Vietnam or Thailand ? Vote for the TOP Country of the Week !
Updated: May 9, 2025
This remarkable promotion in rank and income shows how completely the shogun had fallen under the influence of his favourite, Yoshiyasu, who exhibited wonderful skill in appealing at once to the passions and to the intellect of his master.
The messengers to whom the box was entrusted were ordered to travel with all speed, and, on arriving in Yedo, to repair forthwith to the Yanagisawa mansion, there handing over the skins with a written statement that the Mito baron, having found such articles useful in the cold season, availed himself of this opportunity to submit his experience together with a parcel of dressed hides to the shogun through Yoshiyasu.
It seems strange that such an earnest believer in the Confucian doctrine should have had recourse to Buddhism in this matter. But here also the influence of Yoshiyasu is discernible. At his suggestion the shogun built in Yedo two large temples, Gokoku-ji and Goji-in, and Ryuko was the prelate of the former.
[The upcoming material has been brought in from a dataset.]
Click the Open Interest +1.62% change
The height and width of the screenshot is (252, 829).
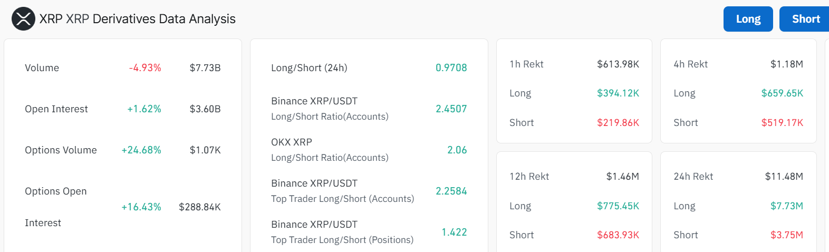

There can be no doubt that Japan's foreign trade contributed materially to her financial embarrassment, but this subject will be subsequently dealt with. When Tsunayoshi became shogun, Yanagisawa Yoshiyasu occupied the position of a low-class squire in the shogun's household and was in receipt of a salary of three hundred koku yearly.
He therefore set himself to lead the shogun into licentious habits, and the lecture-meetings ultimately changed their complexion. Tsunayoshi, giving an ideograph from his name to Yasuaki, called him Yoshiyasu, and authorized him to assume the family name of Matsudaira, conferring upon him at the same time a new domain in the province of Kai yielding 150,000 koku.
But this enormous sum did not long survive the extravagance of Tsunayoshi. After the assassination of Hotta Masatoshi, the administrative power fell entirely into the hands of Yanagisawa Yoshiyasu, and the example set by him for those under his guidance, and by his master, the shogun, soon found followers among all classes of the people.
Out of the animals killed, twenty dogs of remarkable size were selected, and their skins having been dressed, were packed in a case for transmission to Yanagisawa Yoshiyasu, whom people regarded as chiefly responsible for the shogun's delirium.
This tale, however, has been shown to be an invention with no stronger foundation than the fact that Tsunayoshi's death took place very suddenly at a highly critical time. It is not to be doubted that many of the excesses and administrative blunders committed by the fifth Tokugawa shogun were due to the pernicious influence of Yanagisawa Yoshiyasu.